▽
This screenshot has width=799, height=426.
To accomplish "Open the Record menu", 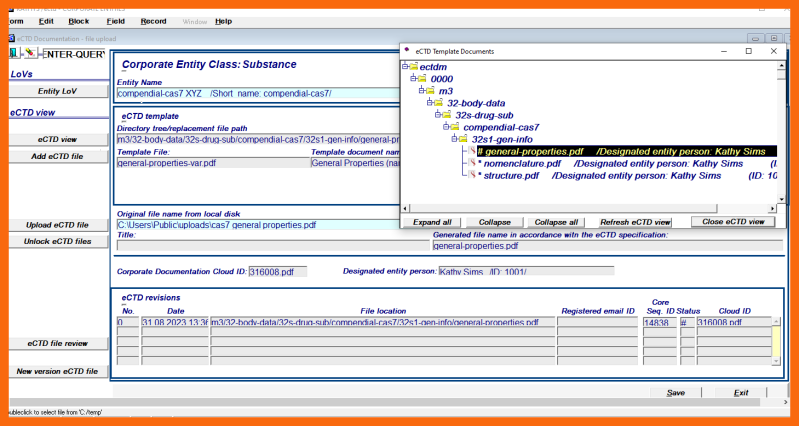I will (x=153, y=21).
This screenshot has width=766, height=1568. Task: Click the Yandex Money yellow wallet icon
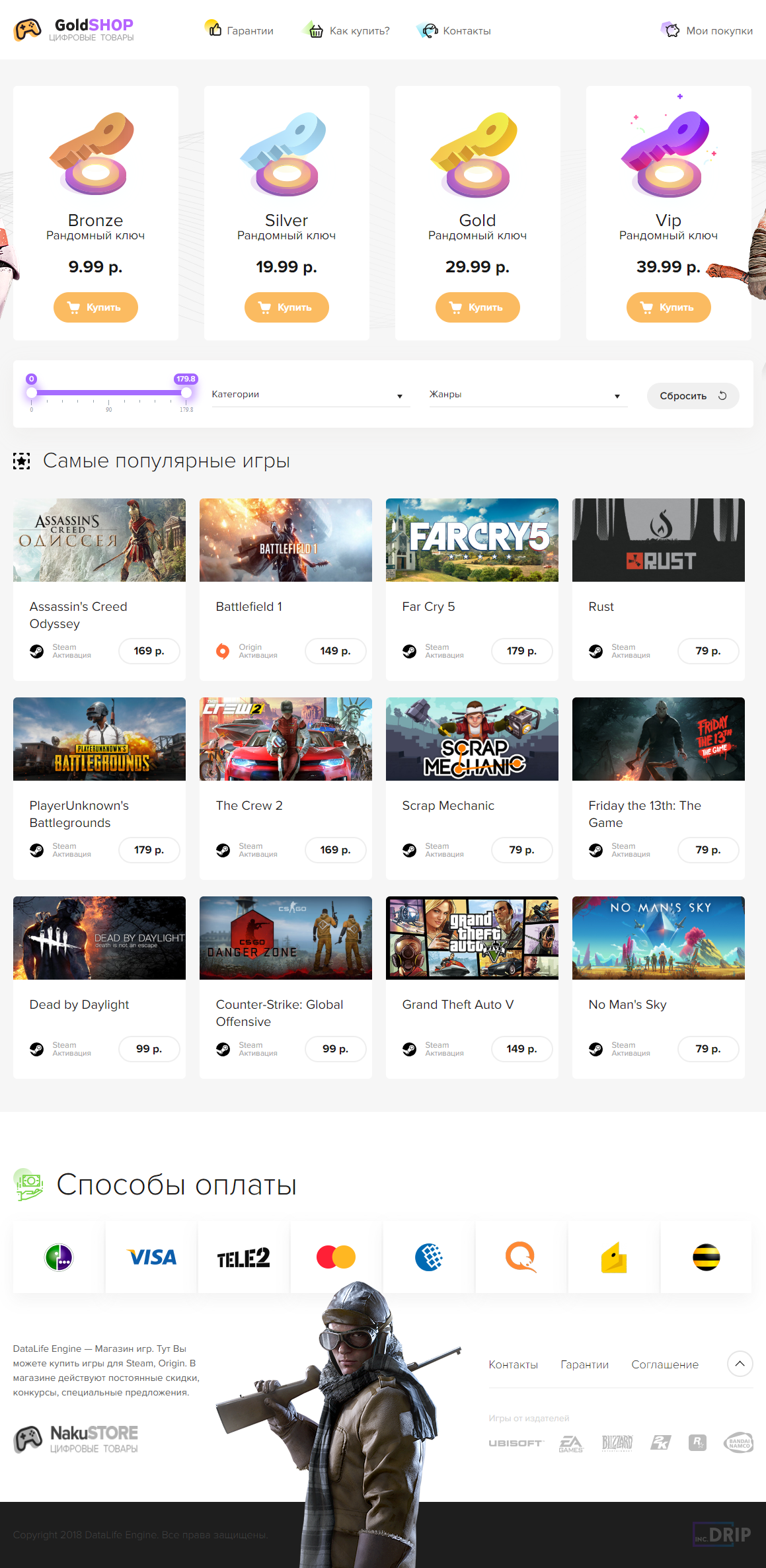point(613,1257)
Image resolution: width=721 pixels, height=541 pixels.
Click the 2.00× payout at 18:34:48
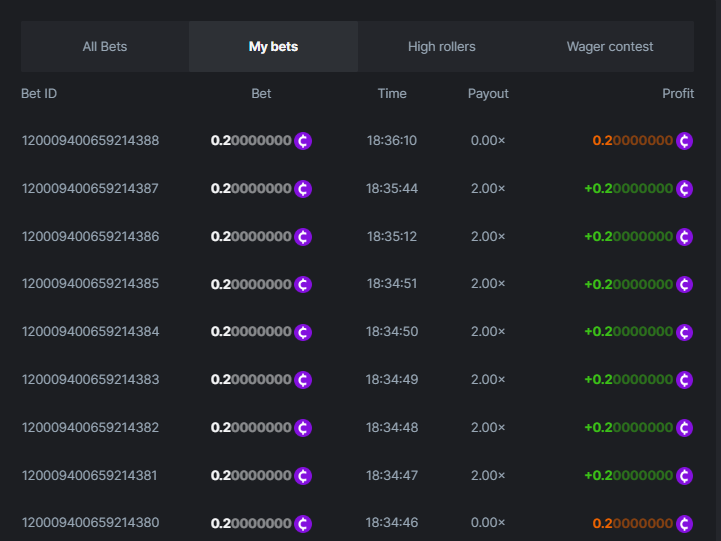(x=488, y=428)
△
WHAT TO PRODUCE —
Lines from the one containing "This screenshot has width=766, height=1568." through the end of the material above must be reproduced exactly; pictures must not be.

TASK OUTPUT —
This screenshot has width=766, height=1568. Task: Click the Yandex Money yellow wallet icon
point(613,1257)
Image resolution: width=721 pixels, height=541 pixels.
Click the 2.00× payout at 18:34:48
(x=488, y=428)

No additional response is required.